Doge of Venice from 1676 to 1684

Alvise Contarini (24 October 1601 – 15 January 1684) was the 106th Doge of Venice from his election on 26 August 1676 until his death in 1684. He was the eighth and final member of the House of Contarini to serve as Doge of Venice (with the first being Domenico I Contarini, who became Doge in 1043).

His reign was largely peaceful, as the Republic of Venice was still recovering from the defeat to the Ottoman Empire in the 1645–69 Cretan War. However, in the last days of Contarini's reign, hostilities with the Ottoman Empire were rekindled once again, and Venice soon entered the Sixth Ottoman-Venetian War, better known as the Morean War (1684–99).

_RECORDS SHOWN_:
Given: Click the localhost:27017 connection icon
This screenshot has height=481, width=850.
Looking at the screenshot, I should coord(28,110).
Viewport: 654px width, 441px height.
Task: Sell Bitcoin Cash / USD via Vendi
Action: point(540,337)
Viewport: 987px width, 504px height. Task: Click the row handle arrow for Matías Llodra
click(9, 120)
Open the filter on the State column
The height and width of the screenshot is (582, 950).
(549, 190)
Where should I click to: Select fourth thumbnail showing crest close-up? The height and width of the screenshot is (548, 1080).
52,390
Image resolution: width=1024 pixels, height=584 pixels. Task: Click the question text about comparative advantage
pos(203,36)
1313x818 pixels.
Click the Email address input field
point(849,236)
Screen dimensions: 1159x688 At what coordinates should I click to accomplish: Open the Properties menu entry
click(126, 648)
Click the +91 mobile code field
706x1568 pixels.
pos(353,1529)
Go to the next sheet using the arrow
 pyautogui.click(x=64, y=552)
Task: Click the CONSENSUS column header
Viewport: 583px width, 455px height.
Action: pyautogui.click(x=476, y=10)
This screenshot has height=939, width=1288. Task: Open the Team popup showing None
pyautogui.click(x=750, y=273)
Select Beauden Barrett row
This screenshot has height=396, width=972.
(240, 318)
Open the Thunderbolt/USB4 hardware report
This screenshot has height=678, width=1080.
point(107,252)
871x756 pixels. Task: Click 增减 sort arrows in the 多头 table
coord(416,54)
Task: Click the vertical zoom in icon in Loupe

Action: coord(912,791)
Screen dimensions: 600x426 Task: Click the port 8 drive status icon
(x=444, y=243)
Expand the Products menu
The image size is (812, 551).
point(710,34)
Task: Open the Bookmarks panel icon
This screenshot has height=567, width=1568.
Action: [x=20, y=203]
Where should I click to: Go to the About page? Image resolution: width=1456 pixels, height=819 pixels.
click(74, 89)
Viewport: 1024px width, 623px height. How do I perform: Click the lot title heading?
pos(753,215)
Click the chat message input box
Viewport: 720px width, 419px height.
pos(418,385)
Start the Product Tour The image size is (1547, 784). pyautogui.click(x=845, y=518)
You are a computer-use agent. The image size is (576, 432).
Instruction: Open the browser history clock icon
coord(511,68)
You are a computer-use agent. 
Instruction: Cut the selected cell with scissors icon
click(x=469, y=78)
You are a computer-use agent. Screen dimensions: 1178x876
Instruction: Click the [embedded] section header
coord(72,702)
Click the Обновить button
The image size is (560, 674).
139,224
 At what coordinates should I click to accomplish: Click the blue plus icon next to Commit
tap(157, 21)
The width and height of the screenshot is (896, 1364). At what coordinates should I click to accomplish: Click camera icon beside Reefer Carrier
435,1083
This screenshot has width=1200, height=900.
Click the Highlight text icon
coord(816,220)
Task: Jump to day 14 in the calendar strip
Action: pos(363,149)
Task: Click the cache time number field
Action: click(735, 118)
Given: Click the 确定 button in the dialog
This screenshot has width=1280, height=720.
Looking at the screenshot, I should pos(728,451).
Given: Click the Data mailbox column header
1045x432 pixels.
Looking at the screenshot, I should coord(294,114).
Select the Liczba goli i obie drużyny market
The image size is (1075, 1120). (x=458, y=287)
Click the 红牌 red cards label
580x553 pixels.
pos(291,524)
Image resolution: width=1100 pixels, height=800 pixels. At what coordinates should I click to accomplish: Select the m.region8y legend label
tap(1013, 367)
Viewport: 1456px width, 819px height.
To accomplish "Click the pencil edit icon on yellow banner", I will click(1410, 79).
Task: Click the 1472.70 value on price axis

_TASK STATEMENT_: Please print the Alvise Contarini passage word for word, from "Alvise Contarini (24" to "Morean War (1684–99).".

_EXERCISE SOLUTION_:
Alvise Contarini (24 October 1601 – 15 January 1684) was the 106th Doge of Venice from his election on 26 August 1676 until his death in 1684. He was the eighth and final member of the House of Contarini to serve as Doge of Venice (with the first being Domenico I Contarini, who became Doge in 1043).

His reign was largely peaceful, as the Republic of Venice was still recovering from the defeat to the Ottoman Empire in the 1645–69 Cretan War. However, in the last days of Contarini's reign, hostilities with the Ottoman Empire were rekindled once again, and Venice soon entered the Sixth Ottoman-Venetian War, better known as the Morean War (1684–99).